Beginning at the line with "入力フォーム (15, 2450)", output each line to the end of the listing below exactly, please.
========
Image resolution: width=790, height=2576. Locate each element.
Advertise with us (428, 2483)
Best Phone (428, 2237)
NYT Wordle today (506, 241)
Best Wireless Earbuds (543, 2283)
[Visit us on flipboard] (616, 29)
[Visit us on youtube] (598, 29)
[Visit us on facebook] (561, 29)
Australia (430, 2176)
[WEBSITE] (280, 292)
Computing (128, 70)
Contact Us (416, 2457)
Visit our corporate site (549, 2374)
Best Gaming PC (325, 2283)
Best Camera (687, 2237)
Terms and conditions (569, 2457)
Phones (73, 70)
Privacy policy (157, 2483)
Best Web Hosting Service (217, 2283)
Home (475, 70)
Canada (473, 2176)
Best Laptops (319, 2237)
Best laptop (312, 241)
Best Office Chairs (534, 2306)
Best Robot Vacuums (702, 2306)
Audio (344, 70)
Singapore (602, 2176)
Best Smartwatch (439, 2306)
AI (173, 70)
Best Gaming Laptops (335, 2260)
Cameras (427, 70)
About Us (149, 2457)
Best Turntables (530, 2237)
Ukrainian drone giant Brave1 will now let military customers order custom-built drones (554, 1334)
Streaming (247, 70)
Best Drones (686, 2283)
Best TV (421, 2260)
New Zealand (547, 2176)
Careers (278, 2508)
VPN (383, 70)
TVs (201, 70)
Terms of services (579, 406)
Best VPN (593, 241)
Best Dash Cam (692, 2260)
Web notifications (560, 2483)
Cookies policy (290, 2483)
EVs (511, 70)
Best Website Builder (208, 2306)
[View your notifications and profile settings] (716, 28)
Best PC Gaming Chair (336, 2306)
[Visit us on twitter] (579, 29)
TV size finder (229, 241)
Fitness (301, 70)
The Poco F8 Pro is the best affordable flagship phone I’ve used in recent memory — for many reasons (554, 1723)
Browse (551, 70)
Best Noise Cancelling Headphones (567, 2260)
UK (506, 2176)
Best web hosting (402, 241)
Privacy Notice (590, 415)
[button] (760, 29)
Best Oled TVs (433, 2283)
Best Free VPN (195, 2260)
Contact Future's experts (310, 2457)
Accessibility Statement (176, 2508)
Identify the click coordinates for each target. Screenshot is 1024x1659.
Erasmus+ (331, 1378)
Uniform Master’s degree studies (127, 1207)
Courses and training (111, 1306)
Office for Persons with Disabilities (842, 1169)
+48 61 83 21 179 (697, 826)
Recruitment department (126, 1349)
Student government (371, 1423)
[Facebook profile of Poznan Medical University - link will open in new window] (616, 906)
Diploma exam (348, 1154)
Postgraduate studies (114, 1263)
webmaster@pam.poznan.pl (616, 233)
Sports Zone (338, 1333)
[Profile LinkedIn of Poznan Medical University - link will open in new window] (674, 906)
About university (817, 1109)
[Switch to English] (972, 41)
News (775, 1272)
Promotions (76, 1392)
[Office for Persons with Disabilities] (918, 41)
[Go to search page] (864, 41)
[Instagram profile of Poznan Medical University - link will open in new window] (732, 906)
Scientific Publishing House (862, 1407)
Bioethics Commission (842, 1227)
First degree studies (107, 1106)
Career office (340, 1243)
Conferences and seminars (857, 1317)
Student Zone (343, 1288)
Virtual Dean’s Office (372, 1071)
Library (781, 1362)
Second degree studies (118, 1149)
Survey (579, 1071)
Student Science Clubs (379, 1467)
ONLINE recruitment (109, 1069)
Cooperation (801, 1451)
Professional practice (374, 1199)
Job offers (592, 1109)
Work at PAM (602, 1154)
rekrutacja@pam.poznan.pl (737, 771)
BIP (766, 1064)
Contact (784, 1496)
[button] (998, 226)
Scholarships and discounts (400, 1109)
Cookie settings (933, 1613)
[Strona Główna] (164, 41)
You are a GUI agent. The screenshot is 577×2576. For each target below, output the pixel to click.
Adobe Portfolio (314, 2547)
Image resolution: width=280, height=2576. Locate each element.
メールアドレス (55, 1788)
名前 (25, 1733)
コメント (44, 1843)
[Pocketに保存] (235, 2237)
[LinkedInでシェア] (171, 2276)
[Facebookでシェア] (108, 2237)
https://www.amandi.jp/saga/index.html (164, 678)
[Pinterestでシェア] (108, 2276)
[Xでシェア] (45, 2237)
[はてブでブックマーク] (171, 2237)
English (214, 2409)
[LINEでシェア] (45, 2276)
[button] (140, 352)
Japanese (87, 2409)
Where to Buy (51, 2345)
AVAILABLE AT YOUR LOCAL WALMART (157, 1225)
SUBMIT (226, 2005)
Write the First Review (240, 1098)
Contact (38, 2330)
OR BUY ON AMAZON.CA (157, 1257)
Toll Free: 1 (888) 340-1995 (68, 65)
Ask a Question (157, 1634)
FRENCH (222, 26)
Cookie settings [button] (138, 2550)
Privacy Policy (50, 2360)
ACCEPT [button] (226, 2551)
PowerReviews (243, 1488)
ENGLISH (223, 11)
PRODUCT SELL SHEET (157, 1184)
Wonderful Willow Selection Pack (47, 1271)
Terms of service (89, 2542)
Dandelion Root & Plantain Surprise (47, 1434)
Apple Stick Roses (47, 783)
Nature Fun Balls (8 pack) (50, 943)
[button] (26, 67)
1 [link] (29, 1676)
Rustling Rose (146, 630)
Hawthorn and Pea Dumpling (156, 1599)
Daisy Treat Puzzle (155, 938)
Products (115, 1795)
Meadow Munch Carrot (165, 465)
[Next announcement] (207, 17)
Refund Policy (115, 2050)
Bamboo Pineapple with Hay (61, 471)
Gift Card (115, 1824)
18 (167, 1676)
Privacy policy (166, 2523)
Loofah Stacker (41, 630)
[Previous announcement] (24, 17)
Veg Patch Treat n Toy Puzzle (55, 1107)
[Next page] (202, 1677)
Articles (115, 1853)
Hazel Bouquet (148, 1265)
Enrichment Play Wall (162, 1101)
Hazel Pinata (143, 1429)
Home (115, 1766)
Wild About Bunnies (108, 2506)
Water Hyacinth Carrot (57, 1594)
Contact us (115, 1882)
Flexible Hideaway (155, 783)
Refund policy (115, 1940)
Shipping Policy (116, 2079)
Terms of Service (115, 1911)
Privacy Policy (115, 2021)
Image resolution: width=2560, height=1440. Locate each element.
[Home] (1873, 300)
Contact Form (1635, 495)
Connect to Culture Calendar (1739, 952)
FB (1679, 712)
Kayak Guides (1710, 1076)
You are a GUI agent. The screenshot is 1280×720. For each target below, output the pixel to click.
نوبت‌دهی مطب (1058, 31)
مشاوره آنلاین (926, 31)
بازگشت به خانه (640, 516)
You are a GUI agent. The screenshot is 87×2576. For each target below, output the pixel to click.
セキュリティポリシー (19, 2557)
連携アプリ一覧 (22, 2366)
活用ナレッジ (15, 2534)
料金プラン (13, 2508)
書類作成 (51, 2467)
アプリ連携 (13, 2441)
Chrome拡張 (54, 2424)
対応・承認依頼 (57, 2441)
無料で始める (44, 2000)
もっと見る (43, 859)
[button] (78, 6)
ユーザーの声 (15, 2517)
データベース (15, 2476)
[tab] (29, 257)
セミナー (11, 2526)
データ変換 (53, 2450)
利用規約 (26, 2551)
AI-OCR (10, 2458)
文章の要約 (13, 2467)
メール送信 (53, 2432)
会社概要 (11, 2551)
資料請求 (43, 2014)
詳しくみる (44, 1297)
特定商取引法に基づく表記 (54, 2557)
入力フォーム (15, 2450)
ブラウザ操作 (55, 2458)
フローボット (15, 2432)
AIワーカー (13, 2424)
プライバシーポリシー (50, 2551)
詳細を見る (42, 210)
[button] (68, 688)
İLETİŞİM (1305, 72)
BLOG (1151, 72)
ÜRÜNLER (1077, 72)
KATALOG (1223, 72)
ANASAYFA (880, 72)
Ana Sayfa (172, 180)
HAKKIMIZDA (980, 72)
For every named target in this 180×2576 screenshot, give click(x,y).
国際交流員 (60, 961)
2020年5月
========
## Expected answer
入力フォーム (15, 2450)
ブラウザ操作 (55, 2458)
フローボット (15, 2432)
AIワーカー (13, 2424)
プライバシーポリシー (50, 2551)
詳細を見る (42, 210)
[button] (68, 688)
İLETİŞİM (1305, 72)
BLOG (1151, 72)
ÜRÜNLER (1077, 72)
KATALOG (1223, 72)
ANASAYFA (880, 72)
Ana Sayfa (172, 180)
HAKKIMIZDA (980, 72)
For every named target in this 180×2576 screenshot, give click(x,y).
国際交流員 (60, 961)
2020年5月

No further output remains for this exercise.